[Données sur la localisation de cibles visibles]
↓↓↓
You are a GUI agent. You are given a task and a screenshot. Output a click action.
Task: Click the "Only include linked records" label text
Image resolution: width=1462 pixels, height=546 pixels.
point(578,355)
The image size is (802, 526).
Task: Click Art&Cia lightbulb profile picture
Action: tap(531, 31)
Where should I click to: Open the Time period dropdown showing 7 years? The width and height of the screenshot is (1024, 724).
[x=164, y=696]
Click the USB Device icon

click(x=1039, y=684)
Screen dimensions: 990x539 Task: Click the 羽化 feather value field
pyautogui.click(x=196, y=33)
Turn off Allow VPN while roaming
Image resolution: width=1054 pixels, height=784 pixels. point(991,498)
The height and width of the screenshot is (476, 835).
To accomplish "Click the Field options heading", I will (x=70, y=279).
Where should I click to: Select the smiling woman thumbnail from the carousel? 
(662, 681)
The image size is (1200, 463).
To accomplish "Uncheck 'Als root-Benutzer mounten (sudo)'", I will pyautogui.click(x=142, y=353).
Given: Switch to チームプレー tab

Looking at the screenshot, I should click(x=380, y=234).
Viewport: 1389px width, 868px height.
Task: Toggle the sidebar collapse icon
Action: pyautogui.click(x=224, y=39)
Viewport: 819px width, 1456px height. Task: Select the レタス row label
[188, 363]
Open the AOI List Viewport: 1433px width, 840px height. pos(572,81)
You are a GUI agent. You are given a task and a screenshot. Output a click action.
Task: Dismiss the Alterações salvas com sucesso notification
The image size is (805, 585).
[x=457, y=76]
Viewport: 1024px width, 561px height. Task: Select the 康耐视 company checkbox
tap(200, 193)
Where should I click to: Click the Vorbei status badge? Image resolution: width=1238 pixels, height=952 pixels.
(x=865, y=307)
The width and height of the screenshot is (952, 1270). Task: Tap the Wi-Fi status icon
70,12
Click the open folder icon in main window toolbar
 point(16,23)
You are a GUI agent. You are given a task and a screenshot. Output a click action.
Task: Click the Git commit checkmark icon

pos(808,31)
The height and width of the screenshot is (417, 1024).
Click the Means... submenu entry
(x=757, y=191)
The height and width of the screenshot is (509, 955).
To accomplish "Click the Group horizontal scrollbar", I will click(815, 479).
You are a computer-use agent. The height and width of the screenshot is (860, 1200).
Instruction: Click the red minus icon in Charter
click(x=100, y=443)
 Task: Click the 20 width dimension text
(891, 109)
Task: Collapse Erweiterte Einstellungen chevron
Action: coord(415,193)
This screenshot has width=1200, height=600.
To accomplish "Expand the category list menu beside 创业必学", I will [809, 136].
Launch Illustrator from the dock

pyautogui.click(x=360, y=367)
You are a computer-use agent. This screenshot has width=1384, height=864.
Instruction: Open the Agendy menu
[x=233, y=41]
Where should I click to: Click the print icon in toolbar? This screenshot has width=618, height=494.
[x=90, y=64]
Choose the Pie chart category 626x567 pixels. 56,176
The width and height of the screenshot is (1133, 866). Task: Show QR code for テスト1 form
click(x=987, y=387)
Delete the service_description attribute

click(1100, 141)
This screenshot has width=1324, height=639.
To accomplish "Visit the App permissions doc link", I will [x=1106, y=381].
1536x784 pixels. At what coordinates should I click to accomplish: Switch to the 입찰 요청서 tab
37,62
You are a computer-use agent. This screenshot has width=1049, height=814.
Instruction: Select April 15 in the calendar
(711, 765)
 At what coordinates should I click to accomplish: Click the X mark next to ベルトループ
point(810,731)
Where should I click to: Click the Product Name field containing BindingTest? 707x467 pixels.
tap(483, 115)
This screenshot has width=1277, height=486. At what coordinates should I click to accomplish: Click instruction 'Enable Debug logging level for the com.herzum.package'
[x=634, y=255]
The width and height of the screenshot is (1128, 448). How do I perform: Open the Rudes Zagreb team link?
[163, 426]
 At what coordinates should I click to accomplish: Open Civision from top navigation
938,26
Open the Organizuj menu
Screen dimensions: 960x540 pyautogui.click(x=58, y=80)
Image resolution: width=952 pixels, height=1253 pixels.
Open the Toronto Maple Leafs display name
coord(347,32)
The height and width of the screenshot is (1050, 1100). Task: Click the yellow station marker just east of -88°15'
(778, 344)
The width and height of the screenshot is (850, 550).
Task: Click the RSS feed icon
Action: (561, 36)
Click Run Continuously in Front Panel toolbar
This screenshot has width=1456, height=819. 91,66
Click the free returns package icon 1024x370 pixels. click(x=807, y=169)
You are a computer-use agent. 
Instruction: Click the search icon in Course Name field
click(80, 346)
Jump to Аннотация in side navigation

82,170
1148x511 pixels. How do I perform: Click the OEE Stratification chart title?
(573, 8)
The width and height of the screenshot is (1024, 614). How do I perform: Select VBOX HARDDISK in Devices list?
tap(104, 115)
↑↑↑
TRAVAIL DEMANDÉ — Recopiez à l'identique l'ensemble des données ci-dessus, de la première ligne à la dernière.

RÉPONSE PROPOSÉE —
You are a GUI agent. You are given a task and a screenshot. Output a click action.
Task: Click the "Only include linked records" label text
Image resolution: width=1462 pixels, height=546 pixels.
point(578,355)
The image size is (802, 526).
Task: Click Art&Cia lightbulb profile picture
Action: tap(531, 31)
Where should I click to: Open the Time period dropdown showing 7 years? The width and height of the screenshot is (1024, 724).
[x=164, y=696]
Click the USB Device icon

click(x=1039, y=684)
Screen dimensions: 990x539 Task: Click the 羽化 feather value field
pyautogui.click(x=196, y=33)
Turn off Allow VPN while roaming
Image resolution: width=1054 pixels, height=784 pixels. point(991,498)
The height and width of the screenshot is (476, 835).
To accomplish "Click the Field options heading", I will (x=70, y=279).
Where should I click to: Select the smiling woman thumbnail from the carousel? 
(662, 681)
The image size is (1200, 463).
To accomplish "Uncheck 'Als root-Benutzer mounten (sudo)'", I will pyautogui.click(x=142, y=353).
Given: Switch to チームプレー tab

Looking at the screenshot, I should click(x=380, y=234).
Viewport: 1389px width, 868px height.
Task: Toggle the sidebar collapse icon
Action: pyautogui.click(x=224, y=39)
Viewport: 819px width, 1456px height. Task: Select the レタス row label
[188, 363]
Open the AOI List Viewport: 1433px width, 840px height. pos(572,81)
You are a GUI agent. You are given a task and a screenshot. Output a click action.
Task: Dismiss the Alterações salvas com sucesso notification
The image size is (805, 585).
[x=457, y=76]
Viewport: 1024px width, 561px height. Task: Select the 康耐视 company checkbox
tap(200, 193)
Where should I click to: Click the Vorbei status badge? Image resolution: width=1238 pixels, height=952 pixels.
(x=865, y=307)
The width and height of the screenshot is (952, 1270). Task: Tap the Wi-Fi status icon
70,12
Click the open folder icon in main window toolbar
 point(16,23)
You are a GUI agent. You are given a task and a screenshot. Output a click action.
Task: Click the Git commit checkmark icon

pos(808,31)
The height and width of the screenshot is (417, 1024).
Click the Means... submenu entry
(x=757, y=191)
The height and width of the screenshot is (509, 955).
To accomplish "Click the Group horizontal scrollbar", I will click(815, 479).
You are a computer-use agent. The height and width of the screenshot is (860, 1200).
Instruction: Click the red minus icon in Charter
click(x=100, y=443)
 Task: Click the 20 width dimension text
(891, 109)
Task: Collapse Erweiterte Einstellungen chevron
Action: coord(415,193)
This screenshot has width=1200, height=600.
To accomplish "Expand the category list menu beside 创业必学", I will [809, 136].
Launch Illustrator from the dock

pyautogui.click(x=360, y=367)
You are a computer-use agent. This screenshot has width=1384, height=864.
Instruction: Open the Agendy menu
[x=233, y=41]
Where should I click to: Click the print icon in toolbar? This screenshot has width=618, height=494.
[x=90, y=64]
Choose the Pie chart category 626x567 pixels. 56,176
The width and height of the screenshot is (1133, 866). Task: Show QR code for テスト1 form
click(x=987, y=387)
Delete the service_description attribute

click(1100, 141)
This screenshot has width=1324, height=639.
To accomplish "Visit the App permissions doc link", I will [x=1106, y=381].
1536x784 pixels. At what coordinates should I click to accomplish: Switch to the 입찰 요청서 tab
37,62
You are a computer-use agent. This screenshot has width=1049, height=814.
Instruction: Select April 15 in the calendar
(711, 765)
 At what coordinates should I click to accomplish: Click the X mark next to ベルトループ
point(810,731)
Where should I click to: Click the Product Name field containing BindingTest? 707x467 pixels.
tap(483, 115)
This screenshot has width=1277, height=486. At what coordinates should I click to accomplish: Click instruction 'Enable Debug logging level for the com.herzum.package'
[x=634, y=255]
The width and height of the screenshot is (1128, 448). How do I perform: Open the Rudes Zagreb team link?
[163, 426]
 At what coordinates should I click to accomplish: Open Civision from top navigation
938,26
Open the Organizuj menu
Screen dimensions: 960x540 pyautogui.click(x=58, y=80)
Image resolution: width=952 pixels, height=1253 pixels.
Open the Toronto Maple Leafs display name
coord(347,32)
The height and width of the screenshot is (1050, 1100). Task: Click the yellow station marker just east of -88°15'
(778, 344)
The width and height of the screenshot is (850, 550).
Task: Click the RSS feed icon
Action: (561, 36)
Click Run Continuously in Front Panel toolbar
This screenshot has width=1456, height=819. 91,66
Click the free returns package icon 1024x370 pixels. click(x=807, y=169)
You are a computer-use agent. 
Instruction: Click the search icon in Course Name field
click(80, 346)
Jump to Аннотация in side navigation

82,170
1148x511 pixels. How do I perform: Click the OEE Stratification chart title?
(573, 8)
The width and height of the screenshot is (1024, 614). How do I perform: Select VBOX HARDDISK in Devices list?
tap(104, 115)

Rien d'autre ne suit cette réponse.